5 The sun, the moon, and the stars all move in circular paths, the kind of motion that the ancient Greeks thought was perfect. The planets Many thousands of years ago people observed that there were exactly 5 stars that did move with respect to the other ones. They are called wondering stars, or planets. They are rather bright (except for Mercury) and they look subtly different from stars in that they don't twinkle quite as much. They seem to have some connection to the sun and moon, because they move only within the zodiac, very near the ecliptic plane that also contains the sun and moon. Mercury. Mercury is always near the sun (within 23 ), but rarely visible to the naked eye, being so near the sun. Venus. Venus is always near the sun (within 44 ) but can be very visible particularly near sunup and sundown when the sun is just below the horizon. Thus Venus is sometimes the called the Morning Star or the Evening Star. Venus can be on either side of the sun, that is above or below it, and it can also move across the sun (a transit ). Mars, Jupiter, and Saturn. These planets move through the zodiac. For the most part they move forward in the background of the stars, by which I mean they move in the same direction as the sun. But occasionally they will back up for a month or a week or so. This is called retrograde motion, which never happens with stars. Uranus and Neptune.

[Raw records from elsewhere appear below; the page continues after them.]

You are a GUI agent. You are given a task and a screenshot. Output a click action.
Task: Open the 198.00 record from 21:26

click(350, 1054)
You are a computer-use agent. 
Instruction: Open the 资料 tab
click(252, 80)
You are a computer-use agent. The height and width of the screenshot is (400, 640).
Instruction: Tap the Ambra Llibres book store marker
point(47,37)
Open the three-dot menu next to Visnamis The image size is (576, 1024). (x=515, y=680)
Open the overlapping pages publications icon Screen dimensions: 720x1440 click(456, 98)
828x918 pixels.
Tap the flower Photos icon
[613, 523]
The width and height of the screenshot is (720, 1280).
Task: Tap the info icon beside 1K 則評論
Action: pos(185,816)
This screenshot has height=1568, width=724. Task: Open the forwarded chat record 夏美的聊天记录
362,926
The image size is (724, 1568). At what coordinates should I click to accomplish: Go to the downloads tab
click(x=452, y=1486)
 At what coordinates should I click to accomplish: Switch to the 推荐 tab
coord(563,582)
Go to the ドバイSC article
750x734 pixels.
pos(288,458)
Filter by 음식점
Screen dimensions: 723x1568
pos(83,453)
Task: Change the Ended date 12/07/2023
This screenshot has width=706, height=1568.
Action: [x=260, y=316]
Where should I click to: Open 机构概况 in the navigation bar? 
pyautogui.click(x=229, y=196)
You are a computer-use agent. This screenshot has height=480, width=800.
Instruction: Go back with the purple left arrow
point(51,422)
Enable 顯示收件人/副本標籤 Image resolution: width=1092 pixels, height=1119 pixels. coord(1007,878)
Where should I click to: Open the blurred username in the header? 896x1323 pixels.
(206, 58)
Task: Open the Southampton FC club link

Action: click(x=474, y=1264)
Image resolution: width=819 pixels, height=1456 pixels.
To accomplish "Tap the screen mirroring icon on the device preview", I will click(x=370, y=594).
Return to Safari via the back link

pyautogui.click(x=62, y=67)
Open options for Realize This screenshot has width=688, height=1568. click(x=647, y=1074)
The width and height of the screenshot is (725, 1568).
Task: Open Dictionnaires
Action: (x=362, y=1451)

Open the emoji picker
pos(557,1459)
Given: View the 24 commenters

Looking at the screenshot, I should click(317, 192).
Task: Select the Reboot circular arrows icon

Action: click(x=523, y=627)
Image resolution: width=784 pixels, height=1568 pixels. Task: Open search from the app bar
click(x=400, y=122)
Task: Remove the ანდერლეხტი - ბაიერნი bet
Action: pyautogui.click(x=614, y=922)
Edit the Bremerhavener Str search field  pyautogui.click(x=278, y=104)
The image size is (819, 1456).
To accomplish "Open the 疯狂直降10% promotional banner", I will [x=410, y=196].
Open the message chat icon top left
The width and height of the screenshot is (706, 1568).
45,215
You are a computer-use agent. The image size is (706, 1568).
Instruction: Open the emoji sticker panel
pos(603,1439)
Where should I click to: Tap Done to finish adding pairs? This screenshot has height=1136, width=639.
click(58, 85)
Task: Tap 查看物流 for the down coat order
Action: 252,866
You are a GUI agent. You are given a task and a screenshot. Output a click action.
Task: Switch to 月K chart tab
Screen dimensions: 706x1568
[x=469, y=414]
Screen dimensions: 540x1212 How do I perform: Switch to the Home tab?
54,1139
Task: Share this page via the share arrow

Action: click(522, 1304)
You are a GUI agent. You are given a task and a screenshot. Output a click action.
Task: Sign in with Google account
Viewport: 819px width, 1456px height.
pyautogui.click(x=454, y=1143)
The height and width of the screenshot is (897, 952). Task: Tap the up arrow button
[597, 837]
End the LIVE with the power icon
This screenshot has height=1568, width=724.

These two behave like Mars, Jupiter and Saturn, but are only visible only with a telescope, so they are not counted in the five planets of ancient, pre-telescope, astronomy.
6 Planets really do not move in perfect circular orbits: retrograde motion was a huge exception to the perfect motion that ancient Greek astronomers thought was characteristic of the heavens. This problem would be the major issue in astronomy for the next 200 years.